Steam or fire stimulation recovery techniques are used to increase production from an oil-bearing formation. In steam stimulation techniques, steam is used to heat a section of a formation adjacent to a wellbore so that production rates are increased through lowered oil viscosities.
In a typical conventional steam stimulation injection cycle, steam is injected into a desired section of a reservoir or formation. A shut-in (or soak phase) may follow, in which thermal energy diffuses through the formation. A production phase follows in which oil is produced until oil production rates decrease to an uneconomical amount. Subsequent injection cycles are often used to increase recovery.
Steam stimulation techniques recover oil at rates as high as 80-85% of the original oil in place in zones at which steam contacts the reservoir.

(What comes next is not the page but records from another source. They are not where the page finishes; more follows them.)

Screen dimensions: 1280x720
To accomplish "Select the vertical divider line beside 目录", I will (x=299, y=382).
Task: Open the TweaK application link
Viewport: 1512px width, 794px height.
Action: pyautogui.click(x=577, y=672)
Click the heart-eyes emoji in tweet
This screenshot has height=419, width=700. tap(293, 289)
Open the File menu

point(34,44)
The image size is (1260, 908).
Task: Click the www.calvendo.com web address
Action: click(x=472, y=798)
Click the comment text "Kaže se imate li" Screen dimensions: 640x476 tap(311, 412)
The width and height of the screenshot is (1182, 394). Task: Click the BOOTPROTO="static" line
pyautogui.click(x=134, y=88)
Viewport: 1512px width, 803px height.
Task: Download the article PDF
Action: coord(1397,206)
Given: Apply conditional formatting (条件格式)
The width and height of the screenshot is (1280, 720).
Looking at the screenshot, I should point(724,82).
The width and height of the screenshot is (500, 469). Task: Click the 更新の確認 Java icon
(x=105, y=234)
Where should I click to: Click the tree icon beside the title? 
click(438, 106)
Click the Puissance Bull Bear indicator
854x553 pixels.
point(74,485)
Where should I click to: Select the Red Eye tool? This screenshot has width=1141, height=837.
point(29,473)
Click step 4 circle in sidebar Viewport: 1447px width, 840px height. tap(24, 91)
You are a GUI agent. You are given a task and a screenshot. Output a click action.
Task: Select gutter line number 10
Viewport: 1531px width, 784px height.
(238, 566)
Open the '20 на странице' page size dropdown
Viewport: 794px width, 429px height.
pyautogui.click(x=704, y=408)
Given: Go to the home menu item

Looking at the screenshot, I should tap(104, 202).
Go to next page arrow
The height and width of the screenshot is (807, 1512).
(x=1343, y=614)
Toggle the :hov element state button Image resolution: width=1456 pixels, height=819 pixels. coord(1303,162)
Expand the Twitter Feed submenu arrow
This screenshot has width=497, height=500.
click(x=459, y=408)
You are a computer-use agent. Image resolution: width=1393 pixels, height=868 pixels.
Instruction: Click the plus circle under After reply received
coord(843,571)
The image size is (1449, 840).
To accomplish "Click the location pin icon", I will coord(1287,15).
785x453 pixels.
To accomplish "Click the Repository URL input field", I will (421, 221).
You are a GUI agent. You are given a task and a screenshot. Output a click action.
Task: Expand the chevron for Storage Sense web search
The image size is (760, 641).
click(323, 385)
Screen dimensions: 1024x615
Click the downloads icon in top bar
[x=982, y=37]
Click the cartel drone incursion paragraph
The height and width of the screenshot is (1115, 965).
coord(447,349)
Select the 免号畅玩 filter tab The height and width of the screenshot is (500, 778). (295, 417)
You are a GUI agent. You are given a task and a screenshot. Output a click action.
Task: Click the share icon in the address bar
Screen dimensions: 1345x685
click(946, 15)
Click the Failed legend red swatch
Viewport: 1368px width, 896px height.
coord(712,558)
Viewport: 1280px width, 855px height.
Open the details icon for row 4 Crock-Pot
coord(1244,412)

However, there are problems in contacting all zones of a formation due to heterogeneities in the reservoir, such as high/low permeability streaks, which may cause steam fingering. When any of these heterogeneities are present in a reservoir, the efficiency of a process begins to deteriorate due to reduced reservoir pressure, reservoir reheating, longer production cycles and reduced oil-steam ratios. As a result, steam stimulation may become unprofitable.
Various methods have been proposed so that steam can be diverted to uncontacted zones of a formation. One such method is disclosed in U.S. Pat. No. 2,402,588 which issued to Andersen. Andersen disclosed a method of filling a more permeable zone of a reservoir by injecting a dilute alkaline solution of sodium silicate under low pressure. An acid gas such as carbon dioxide is then injected to reduce the alkalinity of the solution, which results in the forming of a silica gel.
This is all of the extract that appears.